I am looking for best practices for a portable C# project that runs on multiple platform. In my case I have different wrapper dll's for each platforms providing interface/classes, etc. Whereas thy are the same on each platform I still need to reference the corresponding dll on each platform. What are best practices in such a case?
I could use conditional references in the C# project file (with the technique described here). Then I would require to know if I am on Linux, Windows or OS X. How would I do that?
Another option is to create a separate project for each platform. But then I have code redundancy because I have to implement each interface/inheritance for each platform. While the implementation is identical they derive from de facto different types coming from different assemblies (though they are the very same when using them).
What are possible strategies in this case and what are the advantages or downsides?
I have done something like that some time ago. I do not know if one should consider my way as best practice, but it worked for me:
I did opt for the "separate project for each platform" approach (only MS-.net and MonoDroid for me at the moment), but worked around code duplication by simply putting both .csproj files into the same folder.
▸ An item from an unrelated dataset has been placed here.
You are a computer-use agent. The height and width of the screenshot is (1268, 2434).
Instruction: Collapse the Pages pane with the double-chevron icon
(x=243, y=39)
I then added the code files used in the first project to the second one.
I tiptoed around any inconsisencies in the dependencies of my code by inserting conditionals, which I subsequently added to the according csproj.
The only notable downside of this approch is, that one gets frequent complaints from Visual Studio if reopening a file (by double-clicking in project explorer) in the second project, that is already opend via the first one (implying both are added to the same solution, as I did). But these notifications seemed to do no harm and I was able to happily code away.
Imho this slight annoyance is preferable to the trouble it would cause to have the same code in two places. Maybe this could be mitigated by keeping the code together in a proper source control system like Git (e.g. on two different branches), but as the multi-csproj approach worked so well for me, I did not try anything down that route.